> **Challenge**: Copy the lines of the data below verbatim, starting at the line that contains "Where should I click to: Click the PRÉCÉDENT" and ending at the line that contains "I will point(97,113).", with both of those lines included.

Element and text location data

============================================================

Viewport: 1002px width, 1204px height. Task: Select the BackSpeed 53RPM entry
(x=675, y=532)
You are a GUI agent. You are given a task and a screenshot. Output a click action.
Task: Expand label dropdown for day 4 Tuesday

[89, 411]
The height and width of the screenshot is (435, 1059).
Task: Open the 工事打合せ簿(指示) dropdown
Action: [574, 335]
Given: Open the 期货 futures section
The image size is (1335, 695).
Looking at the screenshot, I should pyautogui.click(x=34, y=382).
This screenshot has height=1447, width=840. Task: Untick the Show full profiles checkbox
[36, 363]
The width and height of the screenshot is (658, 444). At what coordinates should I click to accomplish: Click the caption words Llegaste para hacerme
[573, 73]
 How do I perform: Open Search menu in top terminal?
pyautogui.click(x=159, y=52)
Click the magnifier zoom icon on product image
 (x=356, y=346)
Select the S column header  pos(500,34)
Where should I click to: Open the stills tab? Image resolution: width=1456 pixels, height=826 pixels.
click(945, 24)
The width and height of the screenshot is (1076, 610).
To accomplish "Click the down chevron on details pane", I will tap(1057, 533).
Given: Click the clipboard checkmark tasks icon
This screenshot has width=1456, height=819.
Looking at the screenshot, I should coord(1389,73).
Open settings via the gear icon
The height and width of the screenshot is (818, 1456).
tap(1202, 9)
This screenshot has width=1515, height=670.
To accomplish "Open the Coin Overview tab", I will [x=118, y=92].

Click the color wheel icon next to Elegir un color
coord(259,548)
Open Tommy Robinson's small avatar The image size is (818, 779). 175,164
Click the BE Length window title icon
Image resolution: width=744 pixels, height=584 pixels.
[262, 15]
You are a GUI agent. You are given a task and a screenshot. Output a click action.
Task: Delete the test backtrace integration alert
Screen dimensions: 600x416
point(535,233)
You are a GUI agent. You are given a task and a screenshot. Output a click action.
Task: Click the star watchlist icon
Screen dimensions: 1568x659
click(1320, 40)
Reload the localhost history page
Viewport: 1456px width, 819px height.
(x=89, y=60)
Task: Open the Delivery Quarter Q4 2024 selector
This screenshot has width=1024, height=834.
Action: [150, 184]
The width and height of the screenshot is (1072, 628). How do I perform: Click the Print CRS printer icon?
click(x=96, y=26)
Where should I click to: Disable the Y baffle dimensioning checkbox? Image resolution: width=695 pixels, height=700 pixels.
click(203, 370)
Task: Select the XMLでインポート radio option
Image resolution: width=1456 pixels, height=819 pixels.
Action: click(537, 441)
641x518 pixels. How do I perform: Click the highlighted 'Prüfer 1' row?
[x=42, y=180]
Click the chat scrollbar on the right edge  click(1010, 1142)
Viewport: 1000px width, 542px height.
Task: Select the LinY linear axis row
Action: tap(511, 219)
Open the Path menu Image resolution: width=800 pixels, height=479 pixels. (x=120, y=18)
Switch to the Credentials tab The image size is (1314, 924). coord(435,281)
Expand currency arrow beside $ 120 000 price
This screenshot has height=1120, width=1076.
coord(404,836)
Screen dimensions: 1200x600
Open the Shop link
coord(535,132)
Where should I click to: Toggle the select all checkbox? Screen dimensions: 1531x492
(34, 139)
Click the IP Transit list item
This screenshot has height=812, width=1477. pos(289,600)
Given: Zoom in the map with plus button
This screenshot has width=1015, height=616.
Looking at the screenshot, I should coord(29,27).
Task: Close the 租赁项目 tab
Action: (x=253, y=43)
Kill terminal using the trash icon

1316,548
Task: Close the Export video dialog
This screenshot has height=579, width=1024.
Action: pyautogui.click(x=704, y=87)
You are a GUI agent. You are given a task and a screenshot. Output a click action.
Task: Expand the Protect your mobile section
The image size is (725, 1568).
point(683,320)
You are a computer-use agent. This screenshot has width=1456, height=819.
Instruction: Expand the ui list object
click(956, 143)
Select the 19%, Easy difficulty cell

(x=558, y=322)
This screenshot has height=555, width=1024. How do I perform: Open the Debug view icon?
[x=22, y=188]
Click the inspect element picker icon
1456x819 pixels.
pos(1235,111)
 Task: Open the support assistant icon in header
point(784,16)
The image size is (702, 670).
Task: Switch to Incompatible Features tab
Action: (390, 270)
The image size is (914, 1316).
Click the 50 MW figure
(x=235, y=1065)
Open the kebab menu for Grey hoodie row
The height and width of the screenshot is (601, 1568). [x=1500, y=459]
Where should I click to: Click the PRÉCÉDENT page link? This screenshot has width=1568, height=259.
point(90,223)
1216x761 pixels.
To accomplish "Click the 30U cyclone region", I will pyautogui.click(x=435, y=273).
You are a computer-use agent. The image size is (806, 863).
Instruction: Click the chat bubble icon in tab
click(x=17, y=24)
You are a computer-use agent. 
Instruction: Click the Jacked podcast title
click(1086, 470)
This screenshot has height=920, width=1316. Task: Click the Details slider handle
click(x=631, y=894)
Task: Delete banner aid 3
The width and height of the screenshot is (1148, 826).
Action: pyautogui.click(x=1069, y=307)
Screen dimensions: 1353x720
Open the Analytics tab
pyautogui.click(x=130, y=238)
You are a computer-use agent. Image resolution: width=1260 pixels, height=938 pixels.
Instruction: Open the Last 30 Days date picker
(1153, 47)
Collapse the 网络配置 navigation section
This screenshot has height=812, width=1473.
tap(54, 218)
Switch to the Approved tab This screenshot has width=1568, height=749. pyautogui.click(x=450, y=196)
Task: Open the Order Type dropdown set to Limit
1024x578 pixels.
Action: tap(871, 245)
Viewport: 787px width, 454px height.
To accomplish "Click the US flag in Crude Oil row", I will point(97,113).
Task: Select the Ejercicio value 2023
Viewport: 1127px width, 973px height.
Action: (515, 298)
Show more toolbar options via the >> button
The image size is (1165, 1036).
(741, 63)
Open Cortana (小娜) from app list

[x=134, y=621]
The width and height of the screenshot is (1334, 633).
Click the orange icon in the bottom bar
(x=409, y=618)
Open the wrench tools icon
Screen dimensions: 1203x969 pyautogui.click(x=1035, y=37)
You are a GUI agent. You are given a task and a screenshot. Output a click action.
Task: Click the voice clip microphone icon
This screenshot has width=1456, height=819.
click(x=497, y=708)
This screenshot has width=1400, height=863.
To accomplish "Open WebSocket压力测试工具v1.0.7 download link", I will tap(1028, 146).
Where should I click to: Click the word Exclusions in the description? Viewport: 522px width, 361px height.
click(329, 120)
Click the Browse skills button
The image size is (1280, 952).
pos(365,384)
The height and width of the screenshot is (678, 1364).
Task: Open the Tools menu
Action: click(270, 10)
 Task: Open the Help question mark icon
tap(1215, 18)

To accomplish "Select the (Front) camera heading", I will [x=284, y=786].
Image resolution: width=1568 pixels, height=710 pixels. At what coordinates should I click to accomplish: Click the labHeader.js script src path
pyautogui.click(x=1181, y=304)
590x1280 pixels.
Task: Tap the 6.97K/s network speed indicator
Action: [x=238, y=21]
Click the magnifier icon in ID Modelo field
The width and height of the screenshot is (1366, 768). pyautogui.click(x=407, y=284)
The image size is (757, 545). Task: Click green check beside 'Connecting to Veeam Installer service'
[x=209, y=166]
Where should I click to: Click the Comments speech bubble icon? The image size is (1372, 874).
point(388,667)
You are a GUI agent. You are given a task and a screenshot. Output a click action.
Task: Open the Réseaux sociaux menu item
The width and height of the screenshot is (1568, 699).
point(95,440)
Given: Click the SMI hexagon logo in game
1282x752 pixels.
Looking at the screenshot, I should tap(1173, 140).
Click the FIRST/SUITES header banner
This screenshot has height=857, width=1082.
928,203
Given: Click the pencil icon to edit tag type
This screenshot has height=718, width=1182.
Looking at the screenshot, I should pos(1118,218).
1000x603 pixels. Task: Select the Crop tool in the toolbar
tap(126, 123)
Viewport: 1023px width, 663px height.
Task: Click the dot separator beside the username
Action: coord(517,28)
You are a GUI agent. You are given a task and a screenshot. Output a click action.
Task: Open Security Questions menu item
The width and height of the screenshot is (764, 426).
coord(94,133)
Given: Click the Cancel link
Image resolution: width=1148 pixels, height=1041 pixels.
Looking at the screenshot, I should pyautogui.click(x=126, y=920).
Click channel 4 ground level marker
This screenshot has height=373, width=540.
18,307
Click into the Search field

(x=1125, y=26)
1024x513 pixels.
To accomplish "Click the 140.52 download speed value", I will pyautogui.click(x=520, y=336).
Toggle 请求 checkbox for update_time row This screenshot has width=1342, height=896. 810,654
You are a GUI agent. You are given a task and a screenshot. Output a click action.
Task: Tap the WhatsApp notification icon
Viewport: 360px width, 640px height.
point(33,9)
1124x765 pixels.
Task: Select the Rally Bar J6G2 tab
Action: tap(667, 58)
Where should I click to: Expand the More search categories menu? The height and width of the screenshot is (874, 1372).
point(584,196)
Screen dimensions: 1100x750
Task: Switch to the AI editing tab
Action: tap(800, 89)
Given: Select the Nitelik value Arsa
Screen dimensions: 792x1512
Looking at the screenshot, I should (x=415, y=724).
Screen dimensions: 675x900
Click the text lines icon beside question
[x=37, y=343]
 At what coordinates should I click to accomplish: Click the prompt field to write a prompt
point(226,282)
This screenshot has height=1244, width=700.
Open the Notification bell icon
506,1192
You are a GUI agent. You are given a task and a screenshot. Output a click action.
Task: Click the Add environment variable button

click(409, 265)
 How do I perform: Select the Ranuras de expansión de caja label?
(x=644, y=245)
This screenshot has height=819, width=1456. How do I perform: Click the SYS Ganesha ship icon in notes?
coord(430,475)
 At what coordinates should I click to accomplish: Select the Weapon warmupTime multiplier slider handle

============================================================

> **Response to this task**:
Where should I click to: Click the PRÉCÉDENT page link? This screenshot has width=1568, height=259.
point(90,223)
1216x761 pixels.
To accomplish "Click the 30U cyclone region", I will pyautogui.click(x=435, y=273).
You are a computer-use agent. The image size is (806, 863).
Instruction: Click the chat bubble icon in tab
click(x=17, y=24)
You are a computer-use agent. 
Instruction: Click the Jacked podcast title
click(1086, 470)
This screenshot has height=920, width=1316. Task: Click the Details slider handle
click(x=631, y=894)
Task: Delete banner aid 3
The width and height of the screenshot is (1148, 826).
Action: pyautogui.click(x=1069, y=307)
Screen dimensions: 1353x720
Open the Analytics tab
pyautogui.click(x=130, y=238)
You are a computer-use agent. Image resolution: width=1260 pixels, height=938 pixels.
Instruction: Open the Last 30 Days date picker
(1153, 47)
Collapse the 网络配置 navigation section
This screenshot has height=812, width=1473.
tap(54, 218)
Switch to the Approved tab This screenshot has width=1568, height=749. pyautogui.click(x=450, y=196)
Task: Open the Order Type dropdown set to Limit
1024x578 pixels.
Action: tap(871, 245)
Viewport: 787px width, 454px height.
To accomplish "Click the US flag in Crude Oil row", I will point(97,113).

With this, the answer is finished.